The exodus came as Bank of England speeches earlier in the week did little to stimy market unrest following the unfunded tax cuts set out by Chancellor Kwasi Kwarteng in his ‘mini budget’ last Friday.

As yields on two and 10-year UK gilts across the curve spiked to their highest level since the Global Financial Crisis in 2008 and asset prices plummeted following the ‘fiscal event’, final-salary pension schemes that have hedged their ability to make future payments – termed liability-driven investment (LDI) strategies – were particularly sensitive to this volatility in UK sovereign debt.

The Bank of England noted pension funds were having to offload their UK gilt exposure to meet the cash demands of their creditors, putting them at risk of insolvency as rapid selling activity further deflated the price of the assets they were offloading.

**Data**:
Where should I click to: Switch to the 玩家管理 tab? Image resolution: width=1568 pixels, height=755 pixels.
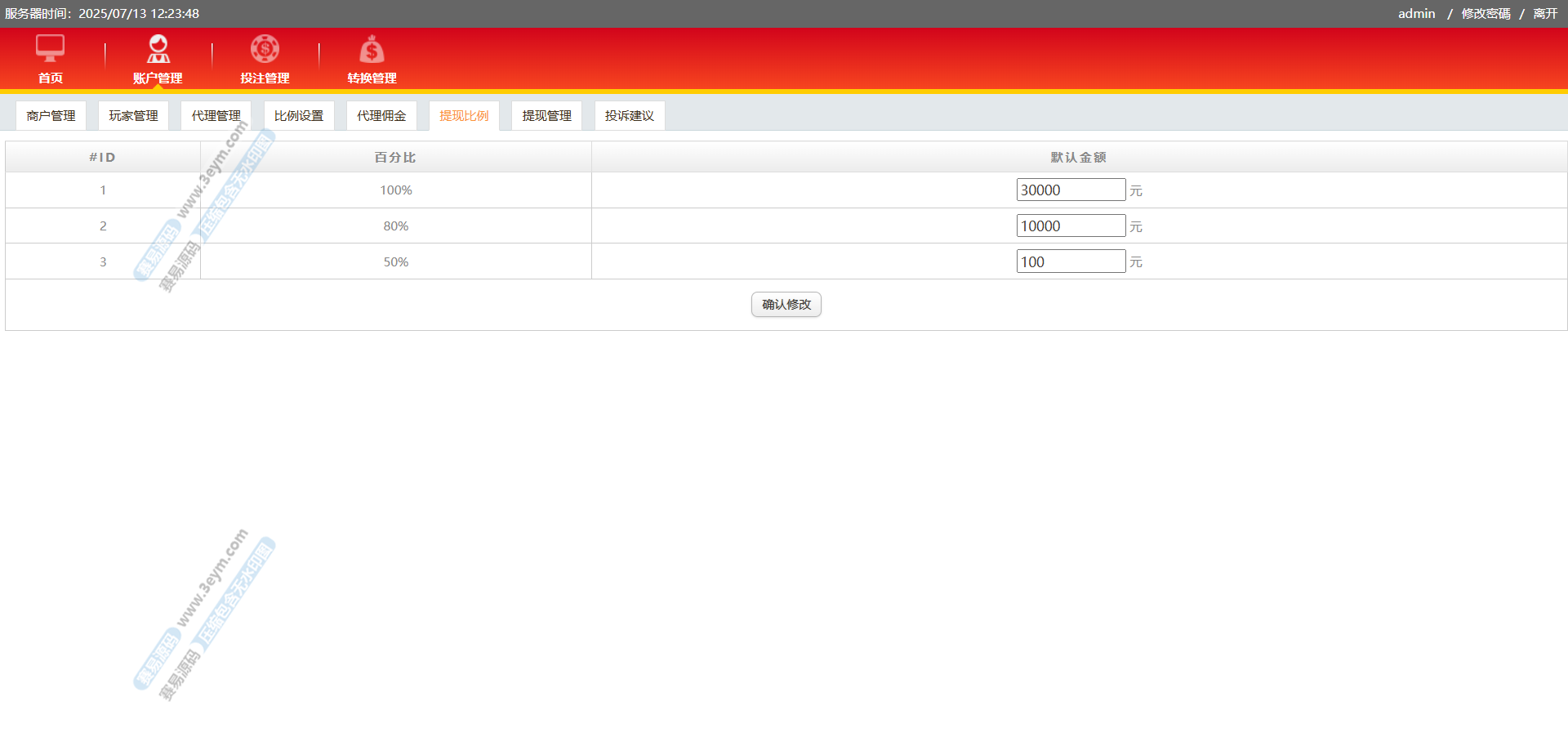click(x=133, y=116)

**Exercise tasks**:
**1)** Repeat the part of the gilt passage that begins at the words "As yields on" and ends after the words "UK sovereign debt.".
**2)** Which verbs does the gilt passage use to describe prices or yields moving sharply up or down? List every one.
**3)** Answer from the gilt passage:
(a) Who set out the unfunded tax cuts, and in what?
(b) What are the strategies that final-salary pension schemes use to hedge their ability to make future payments called?
(c) According to the Bank of England, why were pension funds offloading their UK gilt exposure?

**Solved tasks**:
**1)**
As yields on two and 10-year UK gilts across the curve spiked to their highest level since the Global Financial Crisis in 2008 and asset prices plummeted following the ‘fiscal event’, final-salary pension schemes that have hedged their ability to make future payments – termed liability-driven investment (LDI) strategies – were particularly sensitive to this volatility in UK sovereign debt.

**2)**
spiked
plummeted
deflated

**3)**
(a) Chancellor Kwasi Kwarteng set them out in his 'mini budget'.
(b) They are called liability-driven investment (LDI) strategies.
(c) They were offloading it to meet the cash demands of their creditors.